Turn the data starting with the line that contains "Screen dimensions: 1212x488" and going on through the line that contains "will [270, 28]." into a numbered list, leaving out blank lines. Include both of those lines and nothing outside that span.

Entries for locating words and elements:
=======
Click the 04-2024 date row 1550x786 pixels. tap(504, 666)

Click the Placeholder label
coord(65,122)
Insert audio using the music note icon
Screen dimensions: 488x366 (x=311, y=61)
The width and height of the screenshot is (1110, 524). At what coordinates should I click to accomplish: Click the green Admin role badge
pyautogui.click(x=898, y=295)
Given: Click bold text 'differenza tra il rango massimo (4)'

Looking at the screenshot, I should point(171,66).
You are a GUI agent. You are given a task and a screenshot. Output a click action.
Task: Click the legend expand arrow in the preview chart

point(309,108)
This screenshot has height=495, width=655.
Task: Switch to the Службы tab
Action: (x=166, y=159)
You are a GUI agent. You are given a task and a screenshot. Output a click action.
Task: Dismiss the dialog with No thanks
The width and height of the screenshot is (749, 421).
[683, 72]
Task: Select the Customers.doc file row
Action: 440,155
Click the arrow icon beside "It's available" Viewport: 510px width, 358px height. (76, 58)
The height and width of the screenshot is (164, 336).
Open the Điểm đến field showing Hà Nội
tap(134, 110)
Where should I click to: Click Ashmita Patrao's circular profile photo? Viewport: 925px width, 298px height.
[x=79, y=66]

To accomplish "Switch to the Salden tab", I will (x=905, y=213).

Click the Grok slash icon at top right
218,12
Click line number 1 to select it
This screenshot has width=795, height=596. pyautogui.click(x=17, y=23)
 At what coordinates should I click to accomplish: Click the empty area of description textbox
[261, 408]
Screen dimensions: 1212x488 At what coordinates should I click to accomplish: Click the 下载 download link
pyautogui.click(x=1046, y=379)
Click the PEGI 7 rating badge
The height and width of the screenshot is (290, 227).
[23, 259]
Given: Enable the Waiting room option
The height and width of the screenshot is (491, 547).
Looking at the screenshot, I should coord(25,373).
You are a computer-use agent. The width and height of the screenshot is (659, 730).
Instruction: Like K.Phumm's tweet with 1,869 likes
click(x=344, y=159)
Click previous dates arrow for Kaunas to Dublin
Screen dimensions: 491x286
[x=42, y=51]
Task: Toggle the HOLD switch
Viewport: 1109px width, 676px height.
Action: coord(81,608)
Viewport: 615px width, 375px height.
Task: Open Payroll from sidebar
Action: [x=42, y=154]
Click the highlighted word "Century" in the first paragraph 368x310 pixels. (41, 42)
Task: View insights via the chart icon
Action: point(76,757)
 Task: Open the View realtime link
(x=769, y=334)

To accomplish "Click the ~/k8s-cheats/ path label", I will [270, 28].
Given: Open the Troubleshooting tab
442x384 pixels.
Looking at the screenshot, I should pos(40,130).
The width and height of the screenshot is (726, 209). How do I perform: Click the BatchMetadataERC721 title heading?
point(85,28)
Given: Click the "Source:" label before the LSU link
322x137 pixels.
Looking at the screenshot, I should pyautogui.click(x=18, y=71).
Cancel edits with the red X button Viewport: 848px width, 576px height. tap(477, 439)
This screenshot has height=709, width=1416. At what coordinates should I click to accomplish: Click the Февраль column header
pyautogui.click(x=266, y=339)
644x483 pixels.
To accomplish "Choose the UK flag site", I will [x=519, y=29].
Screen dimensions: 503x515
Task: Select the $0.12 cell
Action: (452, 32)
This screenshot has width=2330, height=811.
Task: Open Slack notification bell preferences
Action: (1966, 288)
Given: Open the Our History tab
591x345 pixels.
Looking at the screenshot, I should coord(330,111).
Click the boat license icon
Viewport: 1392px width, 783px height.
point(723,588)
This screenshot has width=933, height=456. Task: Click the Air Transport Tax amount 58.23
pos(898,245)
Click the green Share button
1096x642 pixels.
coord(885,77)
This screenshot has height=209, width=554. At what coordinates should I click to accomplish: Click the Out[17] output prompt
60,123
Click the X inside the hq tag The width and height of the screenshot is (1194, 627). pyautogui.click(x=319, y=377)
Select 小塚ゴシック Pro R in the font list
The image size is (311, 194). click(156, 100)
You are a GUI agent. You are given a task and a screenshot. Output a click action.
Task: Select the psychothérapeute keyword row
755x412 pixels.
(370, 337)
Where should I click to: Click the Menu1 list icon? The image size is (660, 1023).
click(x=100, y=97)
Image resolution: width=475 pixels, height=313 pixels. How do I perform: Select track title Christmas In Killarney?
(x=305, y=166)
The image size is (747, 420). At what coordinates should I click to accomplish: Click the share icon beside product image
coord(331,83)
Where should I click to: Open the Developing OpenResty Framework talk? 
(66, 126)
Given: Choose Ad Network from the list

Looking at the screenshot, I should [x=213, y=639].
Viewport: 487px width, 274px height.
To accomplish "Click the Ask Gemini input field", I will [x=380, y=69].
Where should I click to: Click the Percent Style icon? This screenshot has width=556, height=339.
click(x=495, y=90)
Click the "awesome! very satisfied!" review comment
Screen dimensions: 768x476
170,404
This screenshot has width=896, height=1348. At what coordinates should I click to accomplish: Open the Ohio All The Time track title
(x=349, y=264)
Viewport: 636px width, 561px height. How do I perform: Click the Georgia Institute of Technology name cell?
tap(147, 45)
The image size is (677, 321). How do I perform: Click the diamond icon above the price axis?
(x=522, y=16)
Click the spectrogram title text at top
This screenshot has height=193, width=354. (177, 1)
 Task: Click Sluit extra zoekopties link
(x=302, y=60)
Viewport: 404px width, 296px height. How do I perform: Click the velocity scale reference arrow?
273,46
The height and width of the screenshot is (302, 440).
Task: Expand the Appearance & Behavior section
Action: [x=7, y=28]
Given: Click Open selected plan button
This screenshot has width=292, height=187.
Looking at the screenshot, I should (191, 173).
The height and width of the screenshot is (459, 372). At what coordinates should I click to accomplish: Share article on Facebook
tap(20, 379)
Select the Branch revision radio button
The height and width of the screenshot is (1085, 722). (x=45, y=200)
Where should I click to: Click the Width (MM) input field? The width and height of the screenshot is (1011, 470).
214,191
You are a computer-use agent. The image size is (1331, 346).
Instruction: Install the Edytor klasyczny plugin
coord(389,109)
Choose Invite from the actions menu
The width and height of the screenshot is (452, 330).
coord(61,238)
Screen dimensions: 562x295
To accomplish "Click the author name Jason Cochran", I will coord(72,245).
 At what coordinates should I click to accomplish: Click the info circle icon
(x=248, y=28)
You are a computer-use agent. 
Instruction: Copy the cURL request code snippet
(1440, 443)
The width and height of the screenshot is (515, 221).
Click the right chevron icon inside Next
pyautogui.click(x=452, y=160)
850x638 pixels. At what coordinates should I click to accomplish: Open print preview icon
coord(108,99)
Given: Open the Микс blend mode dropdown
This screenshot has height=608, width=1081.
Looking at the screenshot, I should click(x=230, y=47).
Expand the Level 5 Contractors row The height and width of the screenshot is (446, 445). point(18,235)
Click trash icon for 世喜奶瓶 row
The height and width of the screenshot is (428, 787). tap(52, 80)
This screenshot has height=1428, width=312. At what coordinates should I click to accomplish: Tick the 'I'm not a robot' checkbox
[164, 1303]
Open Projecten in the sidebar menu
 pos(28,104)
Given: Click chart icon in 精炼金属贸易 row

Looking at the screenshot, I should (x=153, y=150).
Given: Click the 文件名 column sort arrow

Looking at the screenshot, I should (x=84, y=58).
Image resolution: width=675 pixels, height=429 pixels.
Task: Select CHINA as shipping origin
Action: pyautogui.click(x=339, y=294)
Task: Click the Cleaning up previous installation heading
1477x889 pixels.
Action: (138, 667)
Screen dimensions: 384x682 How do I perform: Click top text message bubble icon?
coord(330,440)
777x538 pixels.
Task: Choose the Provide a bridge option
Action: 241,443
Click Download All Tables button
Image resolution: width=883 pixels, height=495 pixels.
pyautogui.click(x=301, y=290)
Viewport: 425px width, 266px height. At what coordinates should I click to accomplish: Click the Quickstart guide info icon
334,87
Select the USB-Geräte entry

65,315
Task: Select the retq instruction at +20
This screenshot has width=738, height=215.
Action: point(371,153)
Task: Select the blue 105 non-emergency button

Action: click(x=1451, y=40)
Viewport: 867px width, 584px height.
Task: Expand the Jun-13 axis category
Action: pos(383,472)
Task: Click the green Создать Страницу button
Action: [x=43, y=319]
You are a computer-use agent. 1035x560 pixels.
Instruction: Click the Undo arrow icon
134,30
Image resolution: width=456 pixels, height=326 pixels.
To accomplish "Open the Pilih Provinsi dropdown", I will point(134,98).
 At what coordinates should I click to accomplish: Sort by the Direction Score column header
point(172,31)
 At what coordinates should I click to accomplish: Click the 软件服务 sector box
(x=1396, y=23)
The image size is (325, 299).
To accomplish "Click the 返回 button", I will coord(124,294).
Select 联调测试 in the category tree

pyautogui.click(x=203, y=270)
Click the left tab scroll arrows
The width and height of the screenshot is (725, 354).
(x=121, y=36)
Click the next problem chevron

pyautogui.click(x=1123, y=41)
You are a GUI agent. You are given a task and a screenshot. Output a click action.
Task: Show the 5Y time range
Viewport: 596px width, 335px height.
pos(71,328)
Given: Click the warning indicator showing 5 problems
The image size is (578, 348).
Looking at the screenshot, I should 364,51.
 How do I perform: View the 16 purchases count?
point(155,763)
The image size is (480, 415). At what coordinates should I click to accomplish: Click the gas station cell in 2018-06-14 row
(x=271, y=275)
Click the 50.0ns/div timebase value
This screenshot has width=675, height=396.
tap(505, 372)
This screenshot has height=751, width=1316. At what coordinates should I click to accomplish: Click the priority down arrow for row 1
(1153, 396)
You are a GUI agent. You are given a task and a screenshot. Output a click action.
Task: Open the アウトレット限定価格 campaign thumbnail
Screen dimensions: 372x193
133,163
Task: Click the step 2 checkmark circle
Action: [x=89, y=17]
=======
FINAL ANSWER:
1. Screen dimensions: 1212x488 At what coordinates should I click to accomplish: Click the 下载 download link
2. pyautogui.click(x=1046, y=379)
3. Click the PEGI 7 rating badge
4. The height and width of the screenshot is (290, 227).
5. [23, 259]
6. Given: Enable the Waiting room option
7. The height and width of the screenshot is (491, 547).
8. Looking at the screenshot, I should coord(25,373).
9. You are a computer-use agent. The width and height of the screenshot is (659, 730).
10. Instruction: Like K.Phumm's tweet with 1,869 likes
11. click(x=344, y=159)
12. Click previous dates arrow for Kaunas to Dublin
13. Screen dimensions: 491x286
14. [x=42, y=51]
15. Task: Toggle the HOLD switch
16. Viewport: 1109px width, 676px height.
17. Action: coord(81,608)
18. Viewport: 615px width, 375px height.
19. Task: Open Payroll from sidebar
20. Action: [x=42, y=154]
21. Click the highlighted word "Century" in the first paragraph 368x310 pixels. (41, 42)
22. Task: View insights via the chart icon
23. Action: point(76,757)
24.  Task: Open the View realtime link
25. (x=769, y=334)
26. To accomplish "Click the ~/k8s-cheats/ path label", I will [270, 28].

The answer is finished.